§ What you should do: Transcribe the records word for word, beginning with the first line and ending with the line that contains "Given: Select the ケルノボーグの斬首刀 item name"; include nothing else.

[Stored items]
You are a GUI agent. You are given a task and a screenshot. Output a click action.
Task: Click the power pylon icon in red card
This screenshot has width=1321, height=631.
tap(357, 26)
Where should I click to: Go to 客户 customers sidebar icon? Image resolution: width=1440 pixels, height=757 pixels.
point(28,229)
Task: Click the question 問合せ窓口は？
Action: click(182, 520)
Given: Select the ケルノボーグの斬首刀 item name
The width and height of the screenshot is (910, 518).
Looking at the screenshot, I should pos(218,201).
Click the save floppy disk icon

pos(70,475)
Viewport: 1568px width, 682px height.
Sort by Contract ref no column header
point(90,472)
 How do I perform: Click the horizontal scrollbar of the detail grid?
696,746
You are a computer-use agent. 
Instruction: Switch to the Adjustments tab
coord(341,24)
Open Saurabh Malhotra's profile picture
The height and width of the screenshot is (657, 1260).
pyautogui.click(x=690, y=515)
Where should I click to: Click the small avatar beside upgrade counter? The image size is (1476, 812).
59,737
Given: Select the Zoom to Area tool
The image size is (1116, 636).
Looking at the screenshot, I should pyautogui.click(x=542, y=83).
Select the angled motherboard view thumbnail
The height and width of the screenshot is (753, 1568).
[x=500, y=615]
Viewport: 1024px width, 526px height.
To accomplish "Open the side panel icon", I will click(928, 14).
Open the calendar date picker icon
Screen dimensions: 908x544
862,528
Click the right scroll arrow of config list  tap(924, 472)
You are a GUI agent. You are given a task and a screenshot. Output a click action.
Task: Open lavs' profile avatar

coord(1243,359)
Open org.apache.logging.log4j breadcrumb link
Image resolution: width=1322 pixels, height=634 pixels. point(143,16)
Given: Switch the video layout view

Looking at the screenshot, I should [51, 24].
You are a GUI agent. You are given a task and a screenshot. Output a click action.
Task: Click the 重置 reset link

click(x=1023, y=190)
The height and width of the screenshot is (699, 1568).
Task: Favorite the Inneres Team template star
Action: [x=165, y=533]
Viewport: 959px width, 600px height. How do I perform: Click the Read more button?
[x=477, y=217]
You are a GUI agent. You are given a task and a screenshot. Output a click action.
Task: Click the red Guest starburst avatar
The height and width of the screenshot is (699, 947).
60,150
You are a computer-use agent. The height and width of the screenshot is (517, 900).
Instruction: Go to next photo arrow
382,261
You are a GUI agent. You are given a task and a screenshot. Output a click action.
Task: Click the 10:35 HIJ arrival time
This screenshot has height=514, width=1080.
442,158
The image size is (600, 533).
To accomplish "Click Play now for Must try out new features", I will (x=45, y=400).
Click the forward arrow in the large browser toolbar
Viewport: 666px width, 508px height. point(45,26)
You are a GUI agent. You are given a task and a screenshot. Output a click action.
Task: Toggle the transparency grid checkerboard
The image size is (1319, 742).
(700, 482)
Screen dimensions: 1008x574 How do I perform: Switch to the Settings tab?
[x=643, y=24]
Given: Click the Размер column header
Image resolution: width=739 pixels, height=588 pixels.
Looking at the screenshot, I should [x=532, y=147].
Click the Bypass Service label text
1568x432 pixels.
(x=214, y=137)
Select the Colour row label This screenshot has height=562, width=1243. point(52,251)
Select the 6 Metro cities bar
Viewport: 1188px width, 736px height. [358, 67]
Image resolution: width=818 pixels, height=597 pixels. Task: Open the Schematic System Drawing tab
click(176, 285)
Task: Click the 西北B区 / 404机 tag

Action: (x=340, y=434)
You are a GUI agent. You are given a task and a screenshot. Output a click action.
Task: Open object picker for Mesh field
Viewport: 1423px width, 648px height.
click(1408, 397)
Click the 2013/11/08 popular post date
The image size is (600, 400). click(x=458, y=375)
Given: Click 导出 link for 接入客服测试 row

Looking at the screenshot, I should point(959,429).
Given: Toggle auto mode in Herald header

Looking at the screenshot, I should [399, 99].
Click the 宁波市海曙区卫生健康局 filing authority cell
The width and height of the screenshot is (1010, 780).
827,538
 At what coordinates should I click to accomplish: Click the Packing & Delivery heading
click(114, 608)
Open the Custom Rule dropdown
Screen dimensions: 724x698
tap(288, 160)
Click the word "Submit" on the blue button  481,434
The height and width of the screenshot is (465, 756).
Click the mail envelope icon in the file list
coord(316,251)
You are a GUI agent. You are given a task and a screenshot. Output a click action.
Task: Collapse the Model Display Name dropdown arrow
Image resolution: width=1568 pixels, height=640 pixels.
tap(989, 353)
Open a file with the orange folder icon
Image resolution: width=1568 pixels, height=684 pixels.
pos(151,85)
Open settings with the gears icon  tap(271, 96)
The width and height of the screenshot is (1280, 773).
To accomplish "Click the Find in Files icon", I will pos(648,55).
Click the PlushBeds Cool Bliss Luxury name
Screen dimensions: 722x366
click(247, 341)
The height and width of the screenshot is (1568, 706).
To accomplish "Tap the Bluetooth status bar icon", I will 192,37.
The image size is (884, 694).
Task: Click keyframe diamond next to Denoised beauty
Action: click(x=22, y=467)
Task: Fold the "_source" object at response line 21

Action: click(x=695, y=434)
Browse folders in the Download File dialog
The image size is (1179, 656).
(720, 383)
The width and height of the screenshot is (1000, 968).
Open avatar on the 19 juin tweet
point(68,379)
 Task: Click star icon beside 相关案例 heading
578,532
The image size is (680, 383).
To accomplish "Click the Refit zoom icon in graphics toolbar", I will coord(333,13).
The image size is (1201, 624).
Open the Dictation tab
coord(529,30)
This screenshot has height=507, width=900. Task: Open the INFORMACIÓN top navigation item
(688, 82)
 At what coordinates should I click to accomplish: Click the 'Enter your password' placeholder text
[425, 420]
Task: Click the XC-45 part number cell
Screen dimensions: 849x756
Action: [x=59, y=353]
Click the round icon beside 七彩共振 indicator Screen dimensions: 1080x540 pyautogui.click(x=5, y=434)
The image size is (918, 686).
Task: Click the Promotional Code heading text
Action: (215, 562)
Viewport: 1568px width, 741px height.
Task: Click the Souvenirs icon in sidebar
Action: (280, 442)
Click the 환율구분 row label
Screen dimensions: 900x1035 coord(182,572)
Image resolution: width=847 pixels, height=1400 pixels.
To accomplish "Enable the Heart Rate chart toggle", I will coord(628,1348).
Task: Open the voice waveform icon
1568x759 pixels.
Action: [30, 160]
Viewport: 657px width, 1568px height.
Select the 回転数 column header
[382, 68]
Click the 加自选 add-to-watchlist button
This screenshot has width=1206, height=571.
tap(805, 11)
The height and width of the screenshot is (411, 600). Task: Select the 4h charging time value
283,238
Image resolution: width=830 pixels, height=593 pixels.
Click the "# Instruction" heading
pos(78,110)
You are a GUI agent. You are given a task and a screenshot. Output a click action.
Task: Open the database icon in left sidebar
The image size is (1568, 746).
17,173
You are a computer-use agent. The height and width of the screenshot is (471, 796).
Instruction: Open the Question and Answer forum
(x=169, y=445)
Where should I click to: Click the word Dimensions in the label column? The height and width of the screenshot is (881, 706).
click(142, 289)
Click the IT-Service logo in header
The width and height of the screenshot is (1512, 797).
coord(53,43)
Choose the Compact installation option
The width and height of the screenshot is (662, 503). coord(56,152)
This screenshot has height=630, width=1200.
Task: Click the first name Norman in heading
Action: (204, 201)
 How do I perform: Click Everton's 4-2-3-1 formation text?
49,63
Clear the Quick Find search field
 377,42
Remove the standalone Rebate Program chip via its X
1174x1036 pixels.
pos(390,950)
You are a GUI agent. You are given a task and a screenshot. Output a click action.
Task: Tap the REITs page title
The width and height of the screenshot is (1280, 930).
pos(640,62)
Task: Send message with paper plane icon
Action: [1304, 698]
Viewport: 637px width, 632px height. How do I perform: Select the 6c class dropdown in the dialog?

§ Result for this task:
You are a GUI agent. You are given a task and a screenshot. Output a click action.
Task: Click the power pylon icon in red card
This screenshot has width=1321, height=631.
tap(357, 26)
Where should I click to: Go to 客户 customers sidebar icon? Image resolution: width=1440 pixels, height=757 pixels.
point(28,229)
Task: Click the question 問合せ窓口は？
Action: click(182, 520)
Given: Select the ケルノボーグの斬首刀 item name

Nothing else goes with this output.